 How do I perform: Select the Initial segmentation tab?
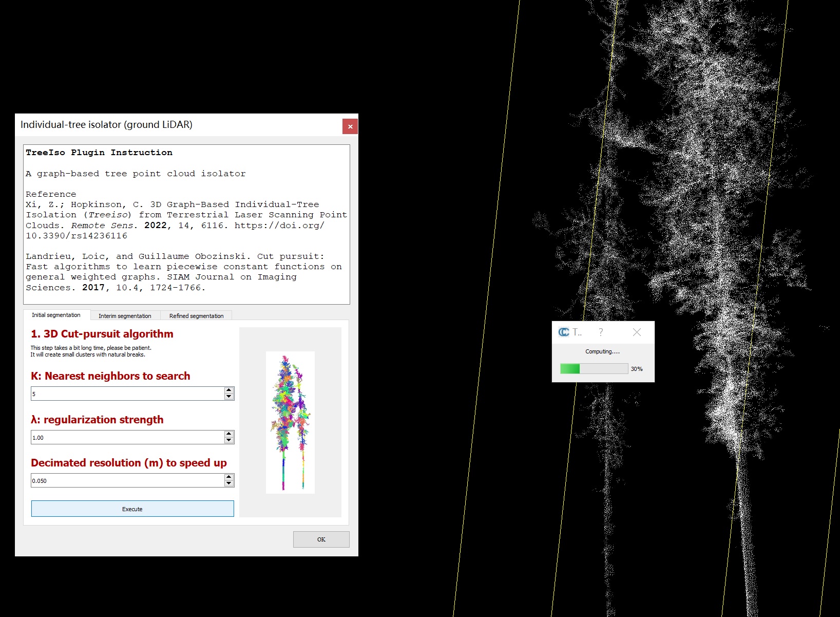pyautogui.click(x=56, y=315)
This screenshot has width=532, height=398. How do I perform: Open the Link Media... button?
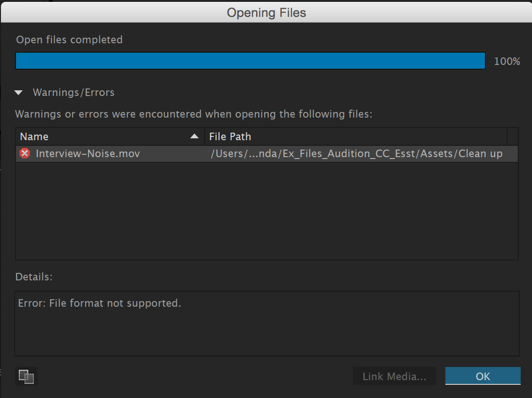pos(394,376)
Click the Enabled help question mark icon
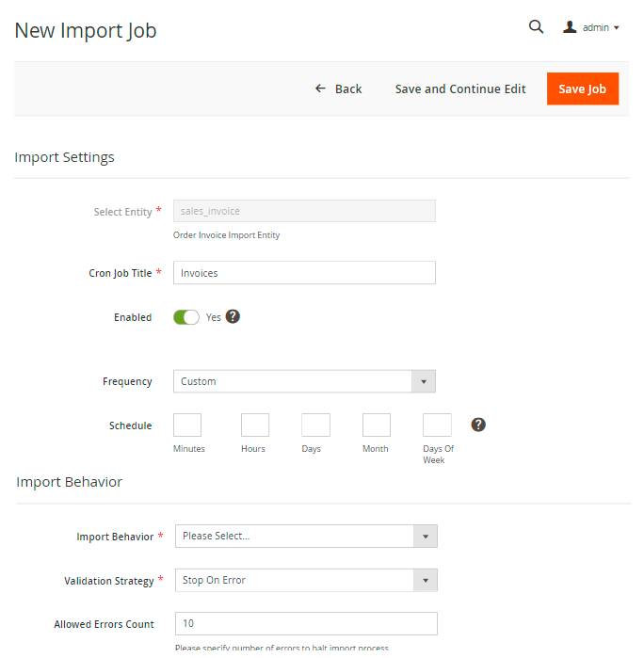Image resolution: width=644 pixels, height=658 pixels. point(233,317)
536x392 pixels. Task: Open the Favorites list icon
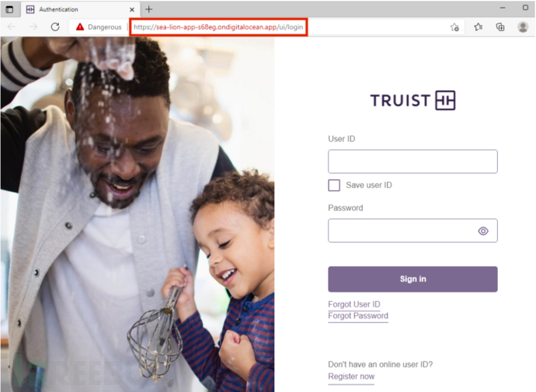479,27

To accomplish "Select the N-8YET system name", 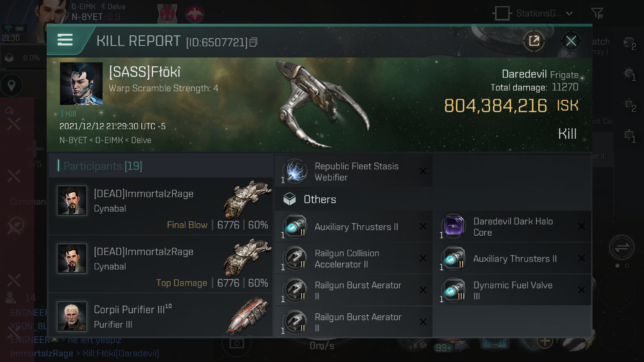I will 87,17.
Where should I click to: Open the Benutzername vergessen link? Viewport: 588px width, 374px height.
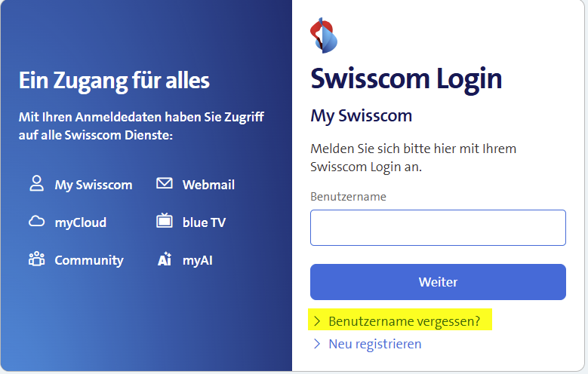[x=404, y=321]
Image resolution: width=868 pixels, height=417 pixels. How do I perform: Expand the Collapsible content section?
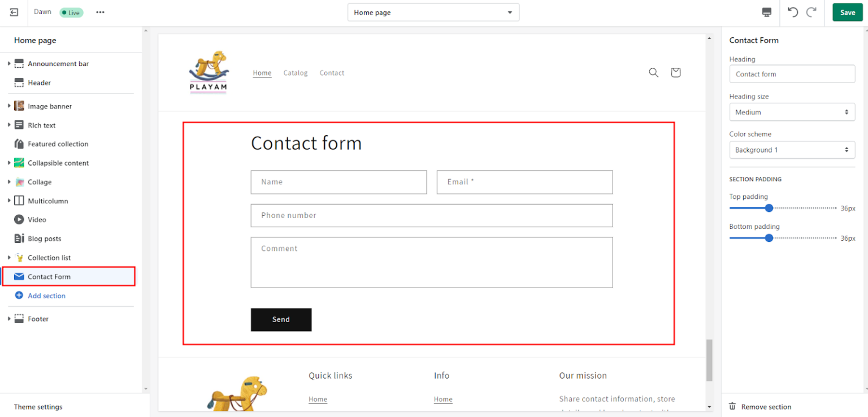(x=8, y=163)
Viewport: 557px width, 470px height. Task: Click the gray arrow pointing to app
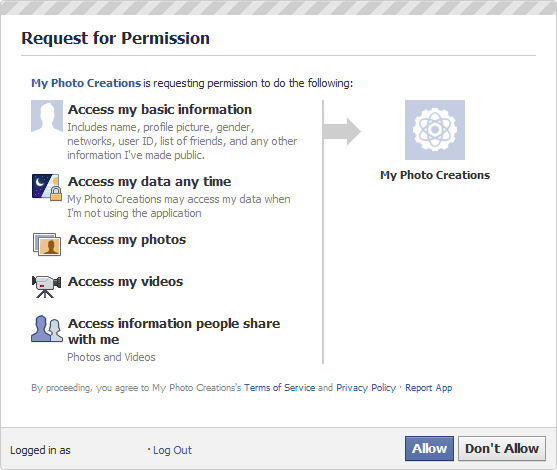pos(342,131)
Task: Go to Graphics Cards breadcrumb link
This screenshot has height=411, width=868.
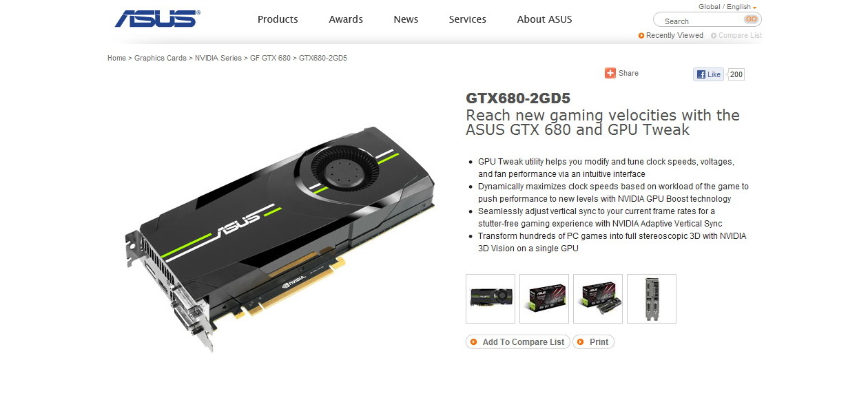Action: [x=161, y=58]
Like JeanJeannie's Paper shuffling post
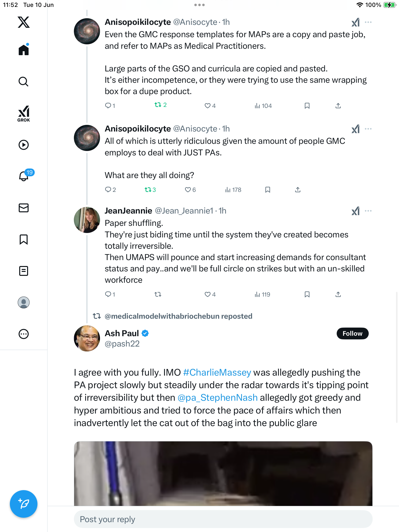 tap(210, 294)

[WHAT IS BEING ASKED]
Please copy, exactly as written, the lines from the one that contains "Where should I" through the end of the records, both ends included. Do not include the pictures.

[FINISHED TASK]
Where should I click to: Open the Benutzername vergessen link? Viewport: 588px width, 374px height.
[x=404, y=321]
Image resolution: width=868 pixels, height=417 pixels. How do I perform: Expand the Collapsible content section?
(x=8, y=163)
Viewport: 557px width, 470px height. Task: Click the gray arrow pointing to app
pos(342,131)
Task: Go to Graphics Cards breadcrumb link
This screenshot has height=411, width=868.
Action: [x=161, y=58]
Like JeanJeannie's Paper shuffling post
 tap(210, 294)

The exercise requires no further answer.